## Task prompt
Go through the listing and retype each line exactly.

____________

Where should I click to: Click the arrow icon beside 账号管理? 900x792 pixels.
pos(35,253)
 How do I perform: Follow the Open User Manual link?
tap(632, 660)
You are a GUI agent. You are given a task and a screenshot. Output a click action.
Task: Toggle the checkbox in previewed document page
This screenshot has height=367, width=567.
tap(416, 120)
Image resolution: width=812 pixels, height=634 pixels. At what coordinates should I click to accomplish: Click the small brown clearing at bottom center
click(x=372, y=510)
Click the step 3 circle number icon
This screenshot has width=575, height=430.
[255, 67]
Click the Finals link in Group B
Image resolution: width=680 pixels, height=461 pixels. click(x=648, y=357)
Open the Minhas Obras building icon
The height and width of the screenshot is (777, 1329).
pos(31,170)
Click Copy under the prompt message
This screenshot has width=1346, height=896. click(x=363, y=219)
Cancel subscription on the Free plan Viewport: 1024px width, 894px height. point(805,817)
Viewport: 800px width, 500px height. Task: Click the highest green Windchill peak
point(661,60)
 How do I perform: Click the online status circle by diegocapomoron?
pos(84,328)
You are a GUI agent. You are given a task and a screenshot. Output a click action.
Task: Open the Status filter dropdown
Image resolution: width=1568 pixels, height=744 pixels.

____________

## Solution
Where should I click to: Click the arrow icon beside 账号管理? 900x792 pixels.
pos(35,253)
 How do I perform: Follow the Open User Manual link?
tap(632, 660)
You are a GUI agent. You are given a task and a screenshot. Output a click action.
Task: Toggle the checkbox in previewed document page
This screenshot has height=367, width=567.
tap(416, 120)
Image resolution: width=812 pixels, height=634 pixels. At what coordinates should I click to accomplish: Click the small brown clearing at bottom center
click(x=372, y=510)
Click the step 3 circle number icon
This screenshot has width=575, height=430.
[255, 67]
Click the Finals link in Group B
Image resolution: width=680 pixels, height=461 pixels. click(x=648, y=357)
Open the Minhas Obras building icon
The height and width of the screenshot is (777, 1329).
pos(31,170)
Click Copy under the prompt message
This screenshot has width=1346, height=896. click(x=363, y=219)
Cancel subscription on the Free plan Viewport: 1024px width, 894px height. point(805,817)
Viewport: 800px width, 500px height. Task: Click the highest green Windchill peak
point(661,60)
 How do I perform: Click the online status circle by diegocapomoron?
pos(84,328)
You are a GUI agent. You are given a task and a screenshot. Output a click action.
Task: Open the Status filter dropdown
Image resolution: width=1568 pixels, height=744 pixels.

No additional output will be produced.